→ Exercise description
Only one stretch of the listing below is wanted. Give it again exactly, from the line with "Task: Open the profile avatar menu" through the line with "Task: Click Length measurement for size XL".

→ Provided entries
━━━━━━
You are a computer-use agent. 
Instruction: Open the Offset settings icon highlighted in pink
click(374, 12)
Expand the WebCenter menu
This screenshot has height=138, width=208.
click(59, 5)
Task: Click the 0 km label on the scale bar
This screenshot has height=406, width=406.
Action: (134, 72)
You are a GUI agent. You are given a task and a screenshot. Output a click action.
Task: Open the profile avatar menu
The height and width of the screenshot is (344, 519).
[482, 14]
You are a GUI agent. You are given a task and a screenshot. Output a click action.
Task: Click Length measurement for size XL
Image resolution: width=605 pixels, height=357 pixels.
━━━━━━
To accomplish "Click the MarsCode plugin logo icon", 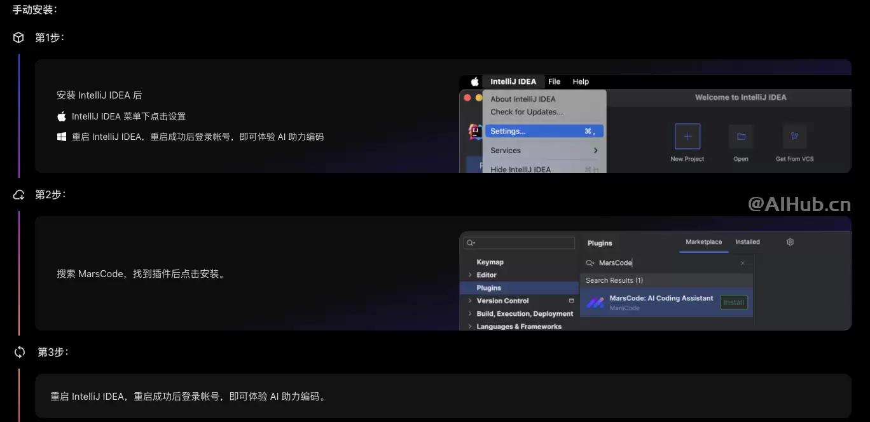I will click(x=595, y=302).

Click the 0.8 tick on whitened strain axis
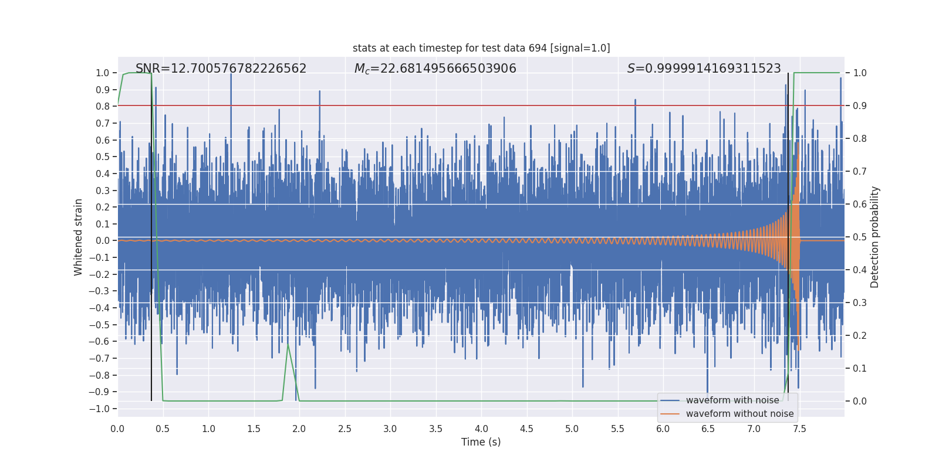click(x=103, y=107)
━━━━━━
→ Response area
Task: Open the profile avatar menu
The height and width of the screenshot is (344, 519).
[482, 14]
You are a GUI agent. You are given a task and a screenshot. Output a click action.
Task: Click Length measurement for size XL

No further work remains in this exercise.